As for profitability, Canadian Solar has a trailing twelve months EPS of $2.38.

PE Ratio

Canadian Solar has a trailing twelve months price to earnings ratio of 17.27. Meaning, the purchaser of the share is investing $17.27 for every dollar of annual earnings.

The company's return on equity, which measures the profitability of a business relative to shareholder's equity, for the twelve trailing months is 8.6%.

Annual Top and Bottom Value

Canadian Solar stock was valued at $41.08 as of 15:22 EST. This is way below its 52 week high of $47.69, and far above its 52 week low of $22.15.

Moving Average

Canadian Solar's value has risen to a lot more than its $50-day moving mean of $35.04, and a lot higher than its $200-day moving median of $34.38.

Volume

Today's last reported volume for Canadian Solar is 769325 which is 23.47% below its average volume of 1005360.

Revenue Growth

Year-on-year quarterly revenue growth grew by 61.9%, now sitting on 6.32B for the twelve trailing months.

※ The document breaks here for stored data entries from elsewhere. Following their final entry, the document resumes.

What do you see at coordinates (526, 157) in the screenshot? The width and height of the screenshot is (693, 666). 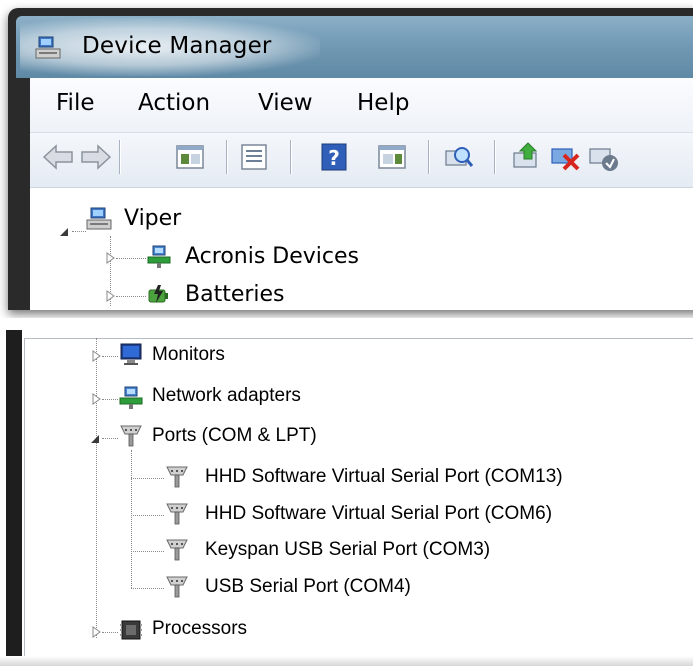 I see `update-driver-icon` at bounding box center [526, 157].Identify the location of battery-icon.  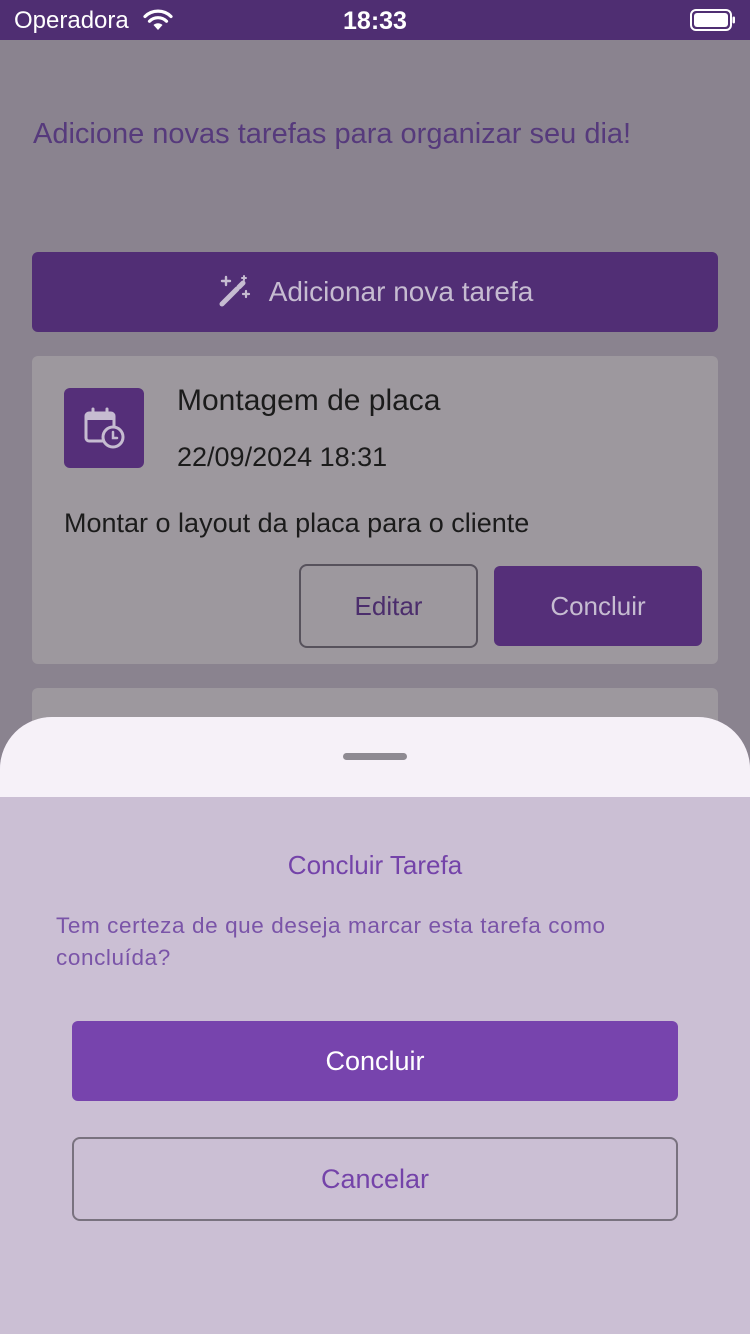
(712, 20).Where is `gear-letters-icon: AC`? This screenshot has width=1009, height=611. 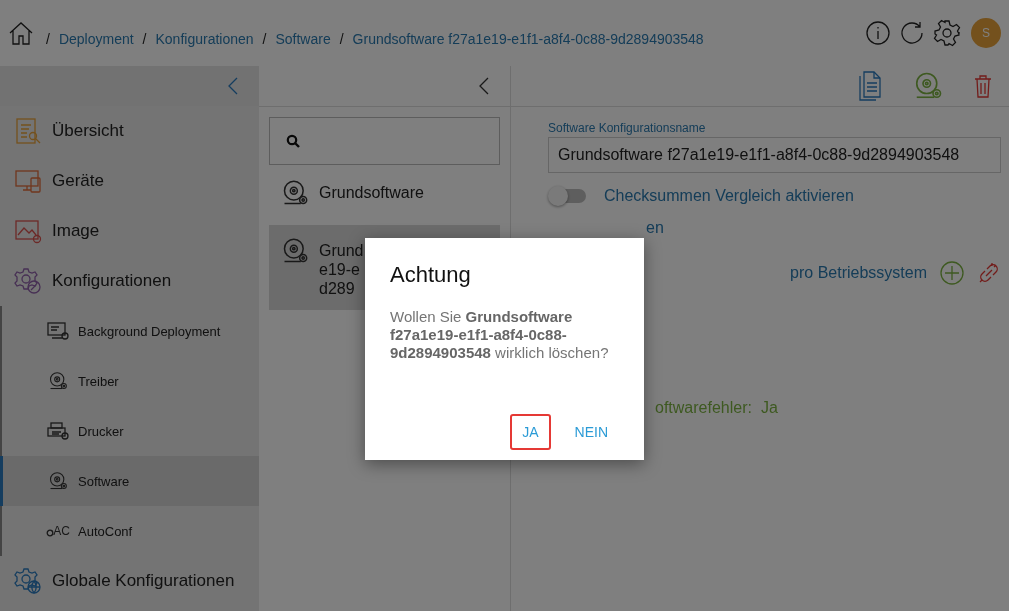 gear-letters-icon: AC is located at coordinates (58, 531).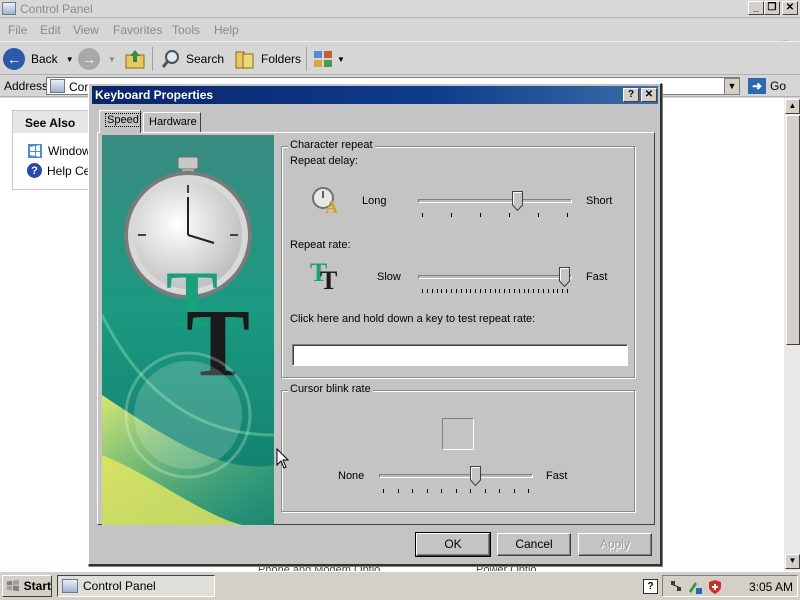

5. EnLink Midstream, LLC (ENLC)

23.2% sales growth and 13.33% return on equity

EnLink Midstream, LLC is a company that provides midstream services to the United States. The company operates in the Permian region of North Texas and Oklahoma Texas. It also has corporate segments. It is engaged in the following activities: gathering, compressing and treating, transporting and storing natural gas, fractionating, transporting and storing natural gas liquids, storage, transporting and selling them, and storing crude oil and condensate. The company's midstream assets network includes 12,000 miles worth of pipelines, 21 natural gas processing facilities, 7 fractionators, barge and railroad terminals, product storage facilities and brine disposal wells. Dallas is the headquarters of this company, which was established in 2013.

Earnings Per Share

As for profitability, EnLink Midstream, LLC has a trailing twelve months EPS of $0.53.

PE Ratio

EnLink Midstream, LLC has a trailing twelve months price to earnings ratio of 24.87. Meaning, the purchaser of the share is investing $24.87 for every dollar of annual earnings.

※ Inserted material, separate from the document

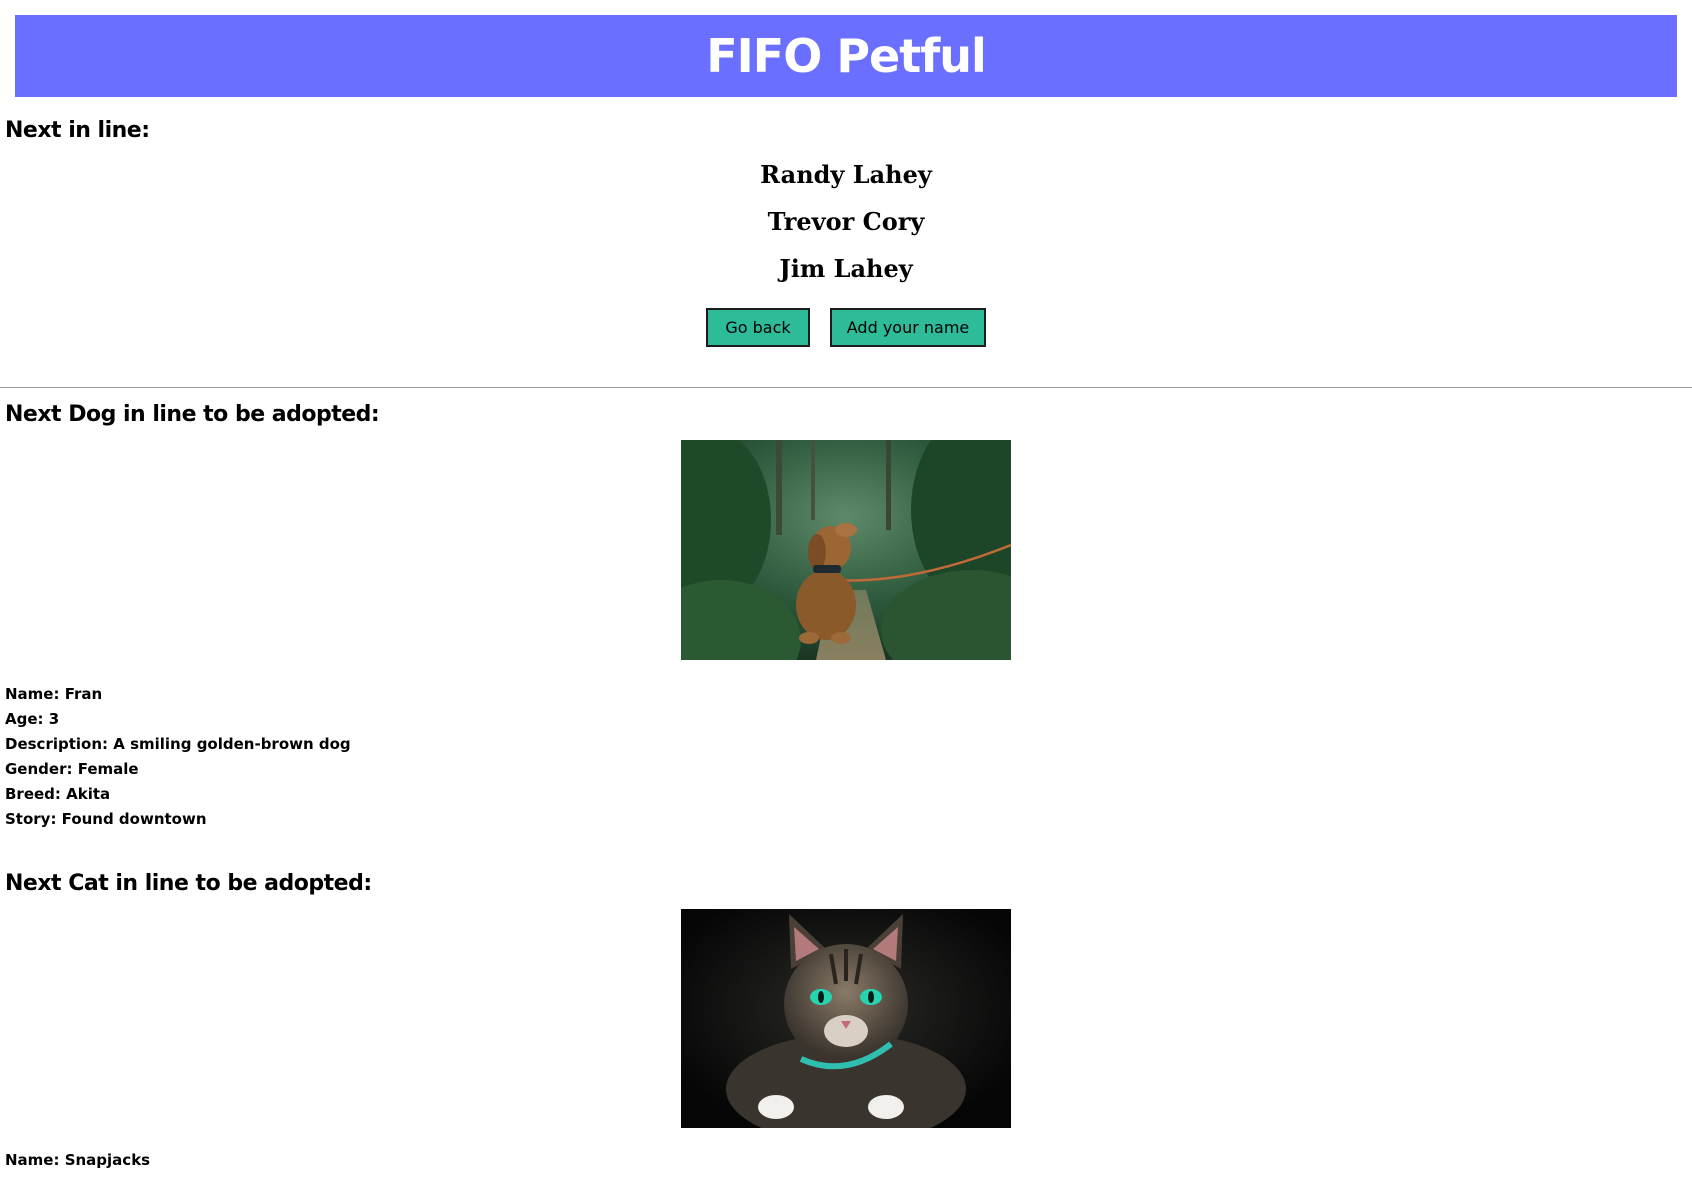 The image size is (1692, 1178). What do you see at coordinates (846, 222) in the screenshot?
I see `queue-person: Trevor Cory` at bounding box center [846, 222].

The company's return on equity, which measures the profitability of a business relative to shareholder's equity, for the twelve trailing months is 13.33%.

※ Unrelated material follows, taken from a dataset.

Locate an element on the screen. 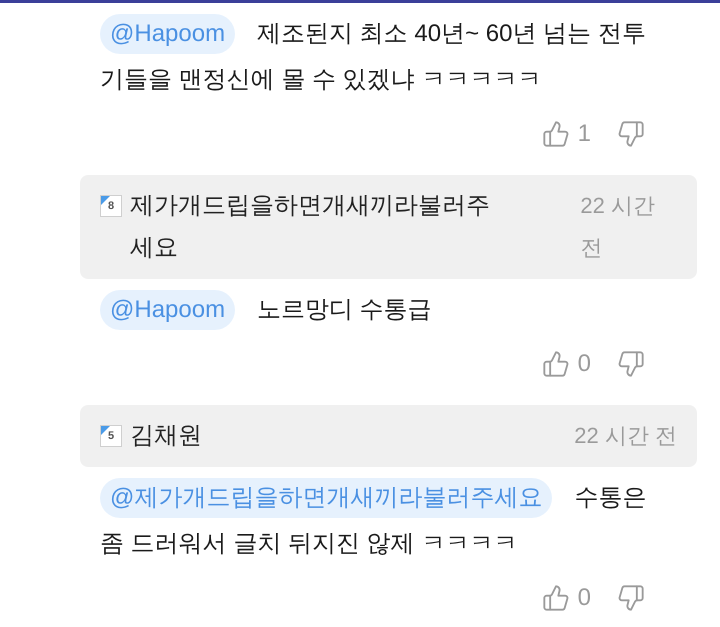 This screenshot has height=627, width=720. level-badge-icon: 8 is located at coordinates (111, 206).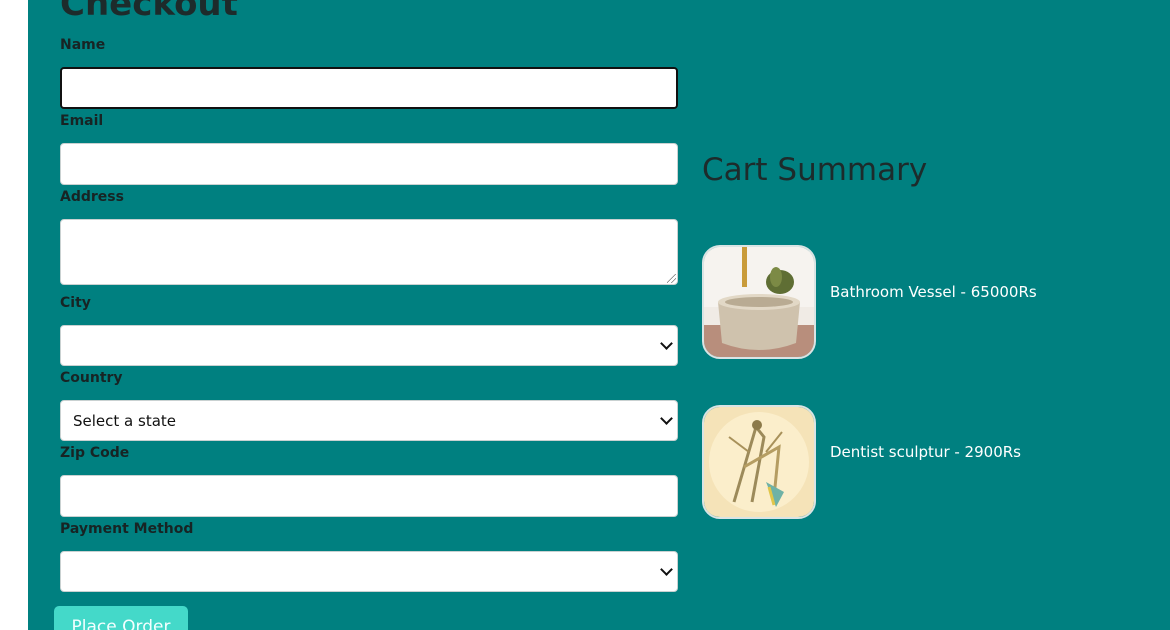  I want to click on address-label: Address, so click(92, 197).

6. Surgery Partners (SGRY)

11.8% sales growth and 4.95% return on equity

Surgery Partners, Inc., through its subsidiaries, owns and operates a network of surgical facilities and ancillary services in the United States. The company operates through two segments, Surgical Facility Services and Ancillary Services. Its surgical facilities comprise ambulatory surgery centers and surgical hospitals that offer non-emergency surgical procedures in various specialties, including gastroenterology, general surgery, ophthalmology, orthopedics, and pain management. The company's surgical hospitals also provide ancillary services, such as diagnostic imaging, pharmacy, laboratory, obstetrics, oncology, physical therapy, and wound care; and ancillary services, which consist of multi-specialty physician practices, urgent care facilities, and anesthesia services. As of December 31, 2021, it owned or operated a portfolio of 126 surgical facilities, including 108 ambulatory surgical centers and 18 surgical hospitals in 31 states. Surgery Partners, Inc. was founded in 2004 and is headquartered in Brentwood, Tennessee.

Earnings Per Share

As for profitability, Surgery Partners has a trailing twelve months EPS of $-0.47.

The company's return on equity, which measures the profitability of a business relative to shareholder's equity, for the twelve trailing months is 4.95%.